Microsoft (NASDAQ: MSFT) is testing a new concrete mix designed to lower embodied carbon by over half compared to traditional concrete mixes. Data Center Frontier reported that the company aims to further advance sustainable, green building materials for data center construction.
Microsoft is testing the new mix at its Quincy, WA, hyperscale campus. The ingredients, including a limestone derived from microalgae and other additives supplied by Minus Materials, lower the overall embodied carbon. Additional recipes being tested include “biogenic limestone, one using fly ash and slag activated with alkaline soda ash, and one combining both the alkali-activated cement and biogenic limestone.”
Data Center Frontier reported that Microsoft, along with Google, Amazon Web Services, Meta, and 70-plus others, are on the path to decarbonization and industry net zero.

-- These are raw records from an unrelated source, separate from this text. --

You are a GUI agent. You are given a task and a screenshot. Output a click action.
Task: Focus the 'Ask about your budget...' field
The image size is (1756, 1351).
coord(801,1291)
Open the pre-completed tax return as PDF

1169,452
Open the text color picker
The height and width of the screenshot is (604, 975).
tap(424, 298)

The joint effort, part of the iMasons Climate Accord initiative, highlights findings that “concrete, steel, and aluminum are responsible for 23 percent of total global carbon emissions, while concrete alone makes up 11 percent of total global emissions.”
The group calls on the data center industry to:
- Deliver a technology roadmap to decarbonize concrete.
- Set standard baselines to measure against.
- Drive transparency through Environmental Product Declarations.
- Create a consistent method to calculate emissions in concrete.
Global concrete production totals 32 billion tons annually and is a complex mixture of many elements. It requires massive kilns, which demand enormous energy to operate. Production also emits high levels of CO2. According to a recent report, “concrete production creates more annual carbon emissions than all the European Union’s carbon emissions combined.”